In this document, Freddie Mac would discuss its interpretation of
accounting regulations, explain why the firm wouldn't need to take the
charge and review other possible accounting interpretations.
FHFA,
which reviews the firm's contacts with the SEC, became concerned,
source said. That's because one of the alternate accounting methods
that Freddie Mac planned to review was the one currently used at Fannie
Mae. Freddie Mac was preparing to argue it could not use this
accounting method.
According to sources, officials at FHFA and
Fannie Mae worried that such a claim could lead the SEC to question
whether Fannie Mae was doing its accounting properly. Fannie Mae was
also involved in carrying out the administration's housing efforts and,
using separate reasoning, had also concluded it would not have to take
a charge. If Fannie Mae after all did have to report the loss, the tab
to the taxpayers would run into the billions of dollars.
FHFA
asked Freddie Mac to submit a "pre-filing" to the SEC that did not
discuss other alternate accounting methods, but only its own, sources
said. Kellermann and Freddie Mac's accounting team refused, afraid that
sending such a memo could open up the company and its employees to
allegations of impropriety.
The WP reports that the SEC told Freddie Mac on April 21 that neither Fannie Mae nor Freddie Mac need take a charge. Kellerman committed suicide on April 22. A Wednesday WSJ front-pager adds more detail to this appalling story.
BOA Chairman Ken Lewis's testimony to NY State Attorney-General Andrew Cuomo now rings true, in light of this latest example of bully-boy tactics. Lewis apparently was pressured to defraud his own shareholders by inflating BOA's estimate of the value of Merrill Lynch assets in order to induce BOA shareholders to vote for the BOA acquisition of Merrill. (In legal parlance, fraud is "tort"; in English, this translates as an act that is a civil wrong.)

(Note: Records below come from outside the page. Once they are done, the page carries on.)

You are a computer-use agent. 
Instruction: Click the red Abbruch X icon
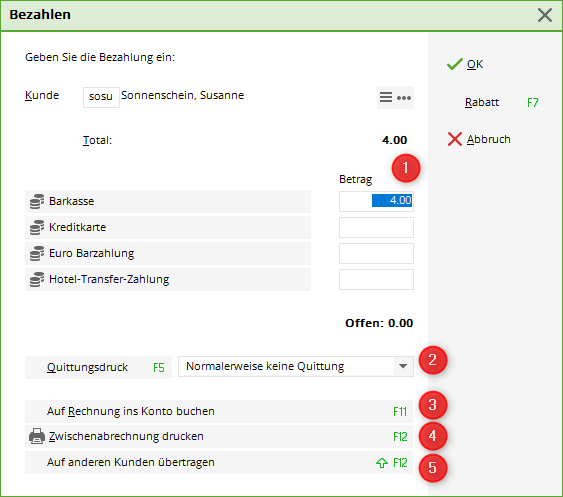(455, 139)
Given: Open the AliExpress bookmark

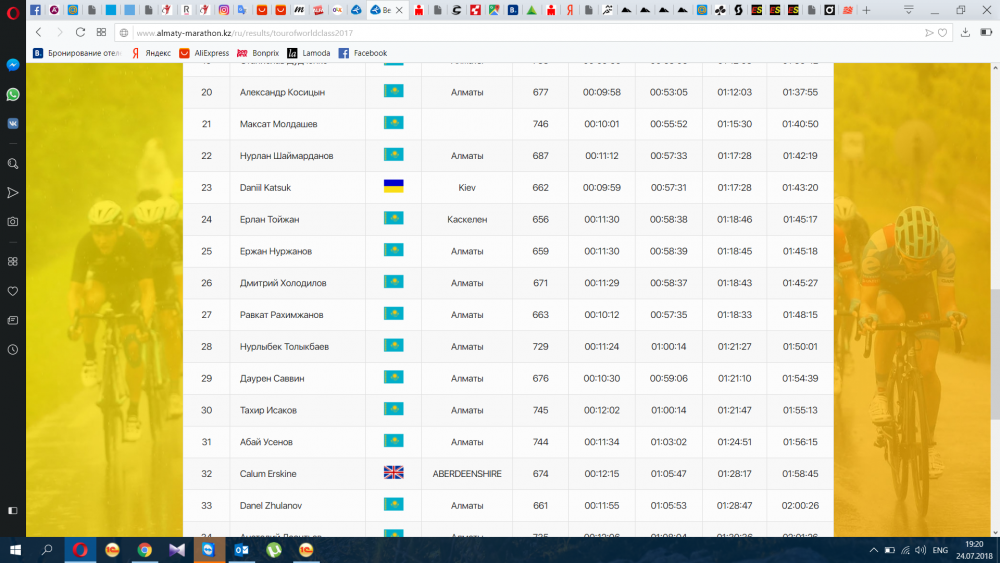Looking at the screenshot, I should click(204, 53).
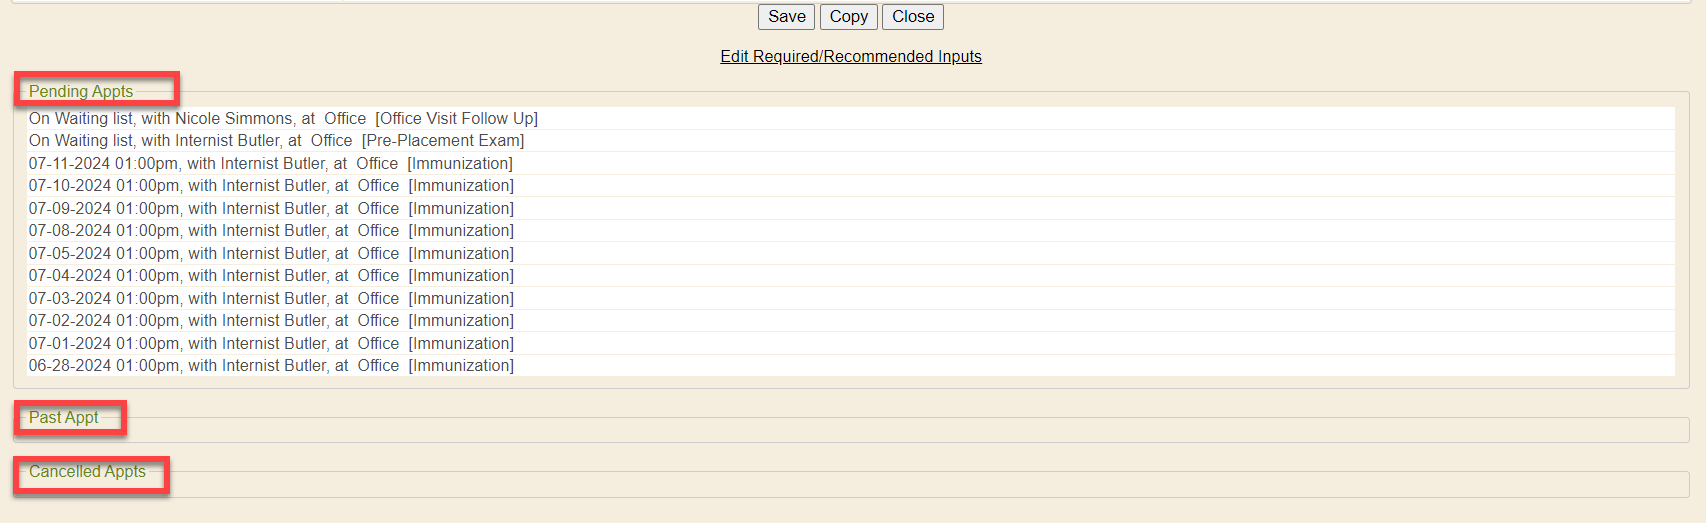The width and height of the screenshot is (1706, 523).
Task: Expand the Cancelled Appts section
Action: (x=87, y=472)
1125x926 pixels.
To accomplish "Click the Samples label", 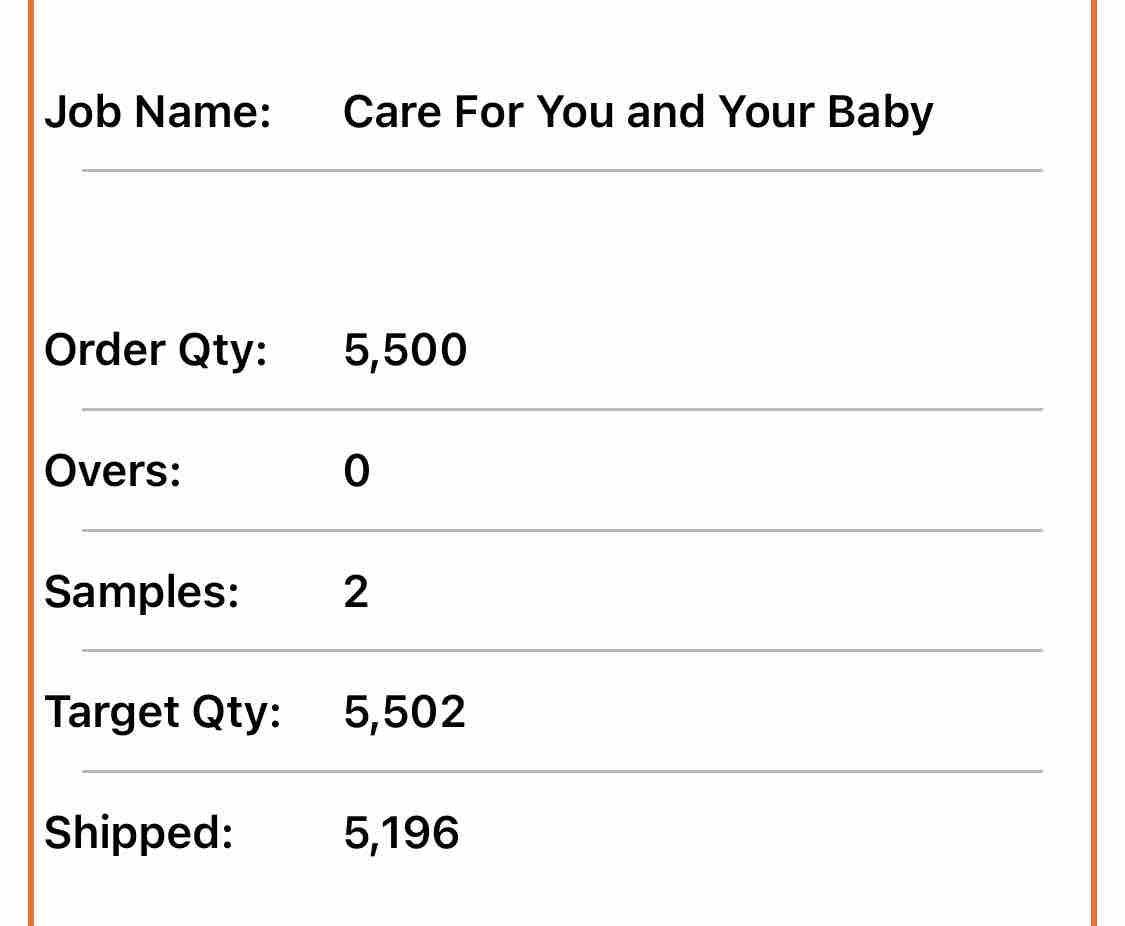I will pyautogui.click(x=142, y=592).
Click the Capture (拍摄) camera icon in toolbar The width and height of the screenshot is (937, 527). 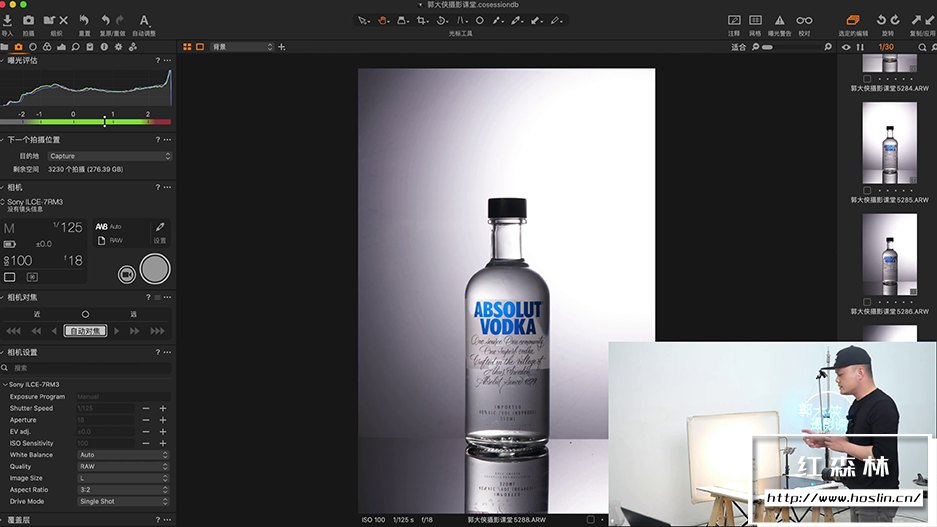28,20
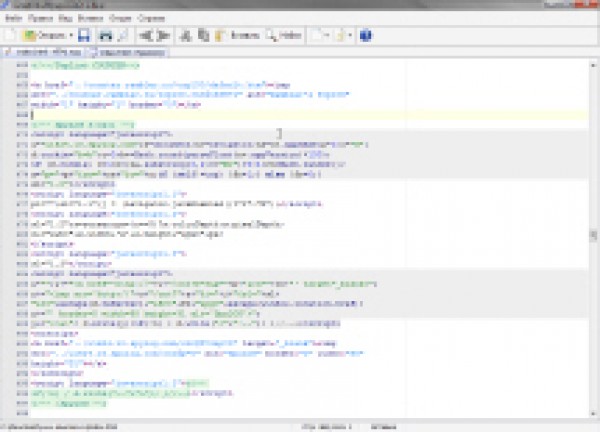The width and height of the screenshot is (600, 432).
Task: Expand the yellow icon dropdown before Help
Action: pos(350,35)
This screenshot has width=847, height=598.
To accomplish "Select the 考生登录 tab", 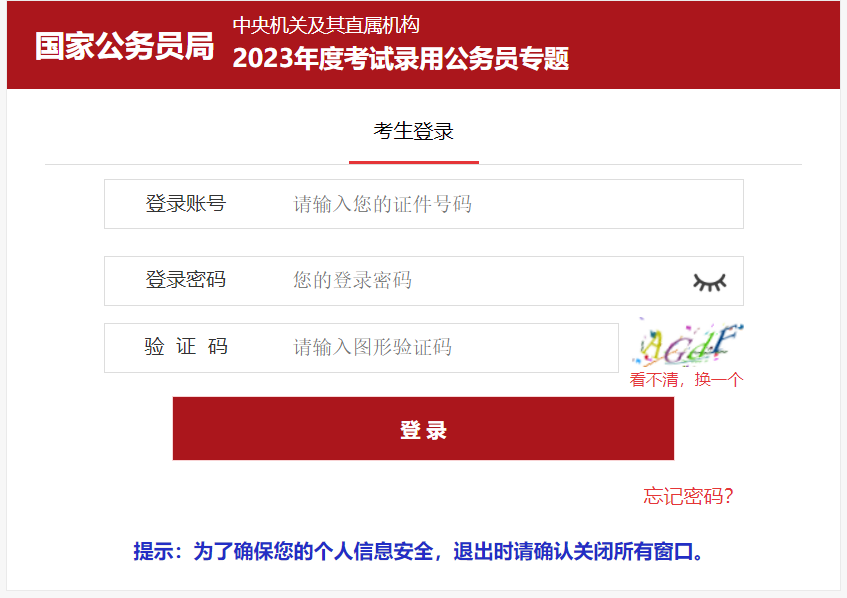I will 414,131.
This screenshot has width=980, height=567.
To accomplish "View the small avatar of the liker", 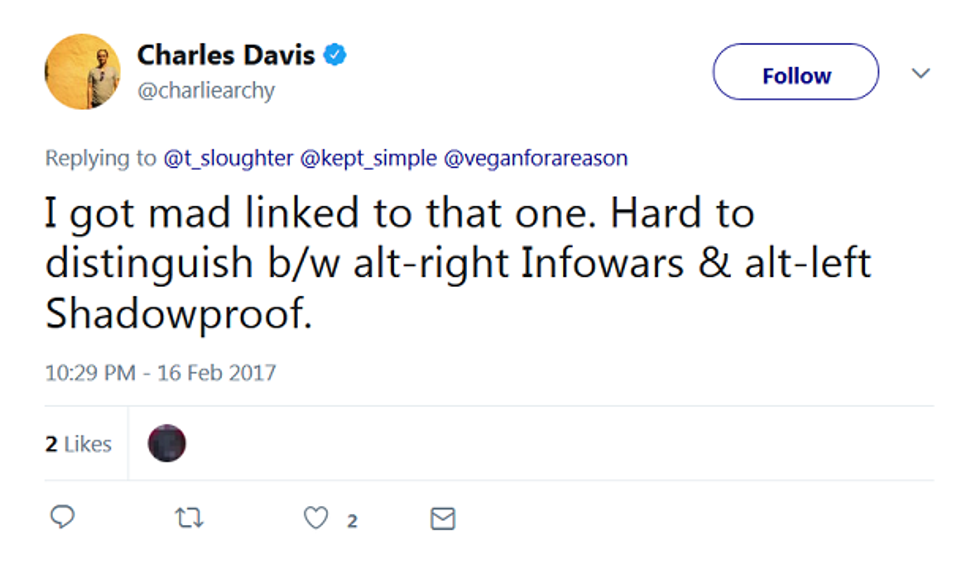I will [x=167, y=443].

Now we see FHFA regulators pressuring Freddie Mac's CEO to lie to another federal agency--a felony violation under any circumstances. Michael Barone calls this (aptly) "Gangster Government":
But my sadness turned to anger later when I heard what bankruptcy lawyer Tom Lauria said on a WJR talk show that morning. “One of my clients,” Lauria told host Frank Beckmann, “was directly threatened by the White House and in essence compelled to withdraw its opposition to the deal under threat that the full force of the White House press corps would destroy its reputation if it continued to fight.”
Lauria
represented one of the bondholder firms, Perella Weinberg, which
initially rejected the Obama deal that would give the bondholders about
33 cents on the dollar for their secured debts while giving the United
Auto Workers retirees about 50 cents on the dollar for their unsecured
debts.
This of course is a violation of one of the
basic principles of bankruptcy law, which is that secured creditors —
those who lended money only on the contractual promise that if the debt
was unpaid they’d get specific property back — get paid off in full
before unsecured creditors get anything. Perella Weinberg withdrew its
objection to the settlement, but other bondholders did not, which
triggered the bankruptcy filing.
After that came a
denunciation of the objecting bondholders as “speculators” by Barack
Obama in his news conference last Thursday. And then death threats to
bondholders from parties unknown.
The White House denied that it strong-armed Perella Weinberg. The firm issued a statement saying it decided to accept the settlement, but it pointedly did not deny that it had been threatened by the White House. Which is to say, the threat worked.
Bottom Line. There is no excuse for thuggery practiced by regulators to coerce private parties towards desired political ends. Forcing commission of a private tortious act is bad enough; forcing commission of a criminal act is even worse. this is neither socialism (public ownership of private property) nor is is simple corporatism (public-private partnerships). It is neo-Mussolini jackboot thuggery.